The syndrome is characterized by the occurrence of generalized seizures during the first year of life often triggered by fever, and unilateral clonic seizures in otherwise normal children. Myoclonia, atypical absences, and focal seizures appear soon after the onset. 3 Psychomotor retardation becomes evident usually during the second year of life. 4,5 Moreover, progressive neurologic deficits such as ataxia and pyramidal signs subsequently can develop. 6
Sodium channel, voltage-gated, type I, alpha subunit (SCN1A) mutations have been identified in 30% to 80% of patients with Dravet syndrome. 7–12 A small proportion (10%-25%) of negative cases were found to have pathogenic deletions or duplications of SCN1A. 13–15
The electroencephalogram (EEG) pattern in Dravet syndrome is characterized by the association of generalized, focal, and multifocal abnormalities. 16,17 Usually background activity is slow and is associated with bilateral frontocentral theta activity while the patient is awake. 18 Paroxysmal abnormalities can be absent especially in the early stages. If present, they consist of generalized or focal spikes, spikes and waves, synchronous and/or asynchronous, isolated, or in brief bursts. Usually sleep EEG is normal. A lack of specific pattern has been underlined. 16 Photosensitivity is reported in a large proportion of cases (>40%), although it is not a constant feature over time. 19
Moreover, limited data are available documenting the progression of EEG features during the disease. Therefore, we wish to contribute to the understanding of the dimensions of EEG changes over time in patients with Dravet syndrome by reporting the EEG findings through retrospective examination of all traces from the onset of the disease up to 5 years of follow-up.
Methods
This is a retrospective study on EEG features of patients affected by Dravet syndrome who were referred to the Bambino Gesù Children’s Hospital in Rome and Epilepsy Centre University Federico II in Naples from 1991 to 2005. The diagnosis of Dravet syndrome was based on accepted clinical and genetic criteria. 16 All included patients had been followed since the onset of epilepsy and for at least 5 years. Children were evaluated during follow-up every 3 to 6 months.
Patient Population and Assessments
Twenty-two patients were included in the study. Epileptic seizures were classified according to the International League Against Epilepsy criteria. 20,21
SCN1A point mutations were tested by denaturing high-performance liquid chromatography and direct sequencing; genomic deletions by fluorescence in situ hybridization or multiplex ligation-dependent probe amplification. EEGs were performed using the bipolar and monopolar 10-20 International system. Intermittent photic stimulation was performed following international protocols. 22 The frequency of each stimulation was progressively increased up to 30 Hz, or up to 60 Hz when intermittent photic stimulation did not elicit any response. Examiners of the EEGs were blind to the patients’ clinical and genetic characteristics.
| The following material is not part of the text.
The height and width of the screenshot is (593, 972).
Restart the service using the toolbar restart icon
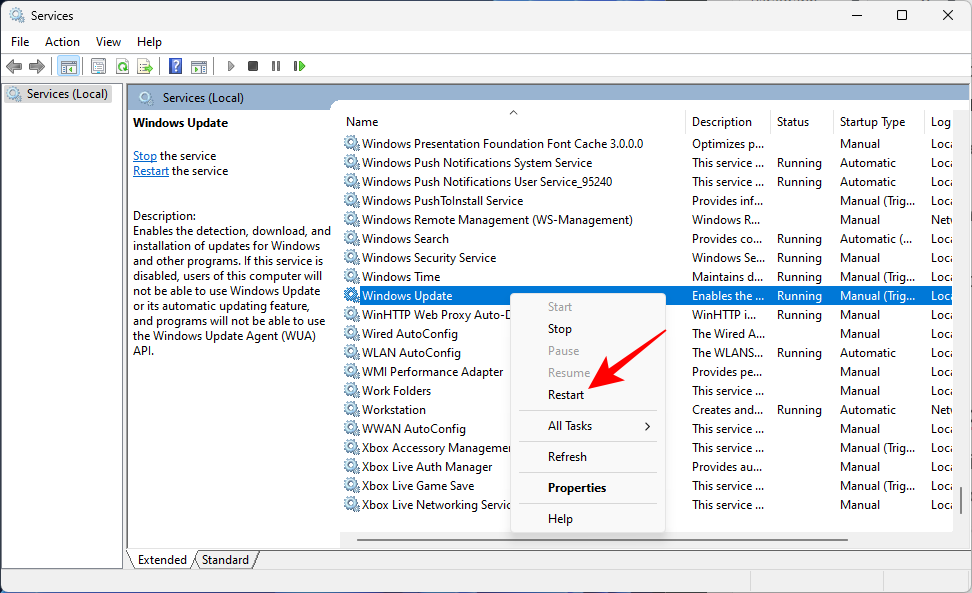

Primary and Secondary End Points
The primary end point of the study was the evaluation of EEG features from the onset of the disease through the next 5 years. We analyzed all the EEG traces from the baseline (time 0) and every 6 months (±1 month; time 1, 2, 3, etc.). If patients had intermediate EEGs, they were not considered. Patients were excluded if EEGs were not performed in that particular time interval or if EEG recordings did not fit with the above indications. The following parameters were considered for each evaluation: background activity, interictal abnormalities in terms of type and localization, distinguishing slow waves (theta and/or delta rhythm), epileptiform abnormalities (spikes, spikes and waves, and poly-spikes), and presence of photoparoxysmal response. To differentiate interictal from ictal paroxysms, technicians witnessed all the examinations and pointed out all clinical events. Although there is evidence that focal or multifocal EEG abnormalities can only appear during sleep in the present study, sleep EEG was not evaluated because it was not available in all cases.
The secondary endpoint was the comparison of EEG findings between patients with and without SCN1A mutation. The analysis of the data was focused on the results at the beginning and end of the study period—time trend analysis was complex, and 22 patients was not a great enough number for anything more than an “impression.”
Statistical Analysis
Continuous data were tested for normality, and differences between means were tested with Student t test.
Results
Study Sample
Demographic and clinical characteristics of the 22 patients with Dravet syndrome are shown in Table 1 . Mean age at onset was 4.7 ± 2.6 months (range 1.5-11). Familial history for epilepsy and/or febrile seizures was reported in 5 patients (22.7%). Two patients were siblings.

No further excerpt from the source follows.